まだ赤字先行で、将来に賭ける会社
アフリカの国々に特化し、ガボンを中心にエジプトや赤道ギニア、コートジボワールへ展開する点が最大の特徴。合併でエジプトの事業を取り込み、カナダからは完全に撤退して、アフリカへの集中を鮮明にした。手元に残る現金と株主への還元を重んじる。世界各地に分散する大手とは異なる、アフリカに集中した独立系の小型の石油・ガスの会社の立ち位置にいる。
アフリカの国々で、石油や天然ガスを掘り出して売るのが事業の柱。中心はガボンの油田で、これにエジプトや赤道ギニア、近年権益を得たコートジボワールが加わる。掘り出した原油の売上は、世界の指標となる原油の価格に連動する。合併でエジプトやカナダの事業を加えた経緯を持つが、近年カナダからは完全に撤退し、アフリカへの集中を進めた。生み出した手元に残る現金を、配当や自社株買いで株主に還す方針を掲げる。原油やガスの販売で稼ぐ構造になっている。
原油の価格の急落は、ガボンやエジプトの生産の採算を直撃する最大の弱点になる。新たに得た権益での探鉱が空振りに終わる恐れもある。アフリカの国々特有の政治や税制、契約の変更のリスクも付きまとう。同じくアフリカで石油を探す競合との争いもある。カナダから撤退した分、売上の規模も縮む。
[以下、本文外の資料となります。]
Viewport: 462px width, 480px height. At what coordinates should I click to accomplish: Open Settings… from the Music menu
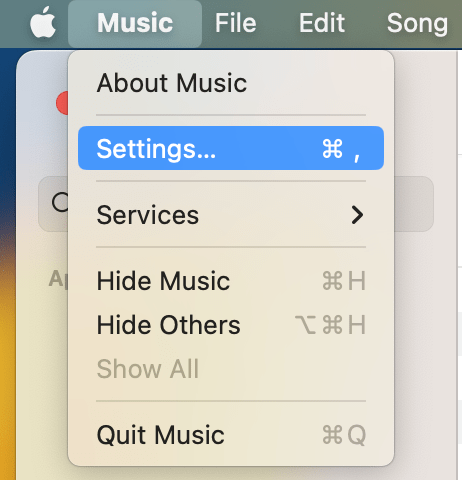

配当の削減に追い込まれる局面も逆風になる。
配当を続けながら、アフリカの国々での石油・ガスの生産と、新たな権益での探鉱を進める経営。カナダからの撤退を終え、アフリカへの集中を進めた。手元に残る現金を重んじ、配当や自社株買いで株主に還しつつ、小規模な買収で事業を補う。アフリカへの集中と株主への還元の枠組みが、運営の中核になっている。
原油の価格と、現地の国の事情、探鉱の成果に依存する。世界の指標となる原油やガスの価格が高く保たれるか、ガボンやエジプト、赤道ギニア、コートジボワールといった現地の国の政治や税制、契約の事情が安定するか、新たに得た権益での探鉱が成果を生むか、そして手元の現金から配当を続けられるかが、業績を左右する大きな前提になる。
資産 $913M のうち、借金などの負債を引いて株主のものと言えるのは $443M(49%)。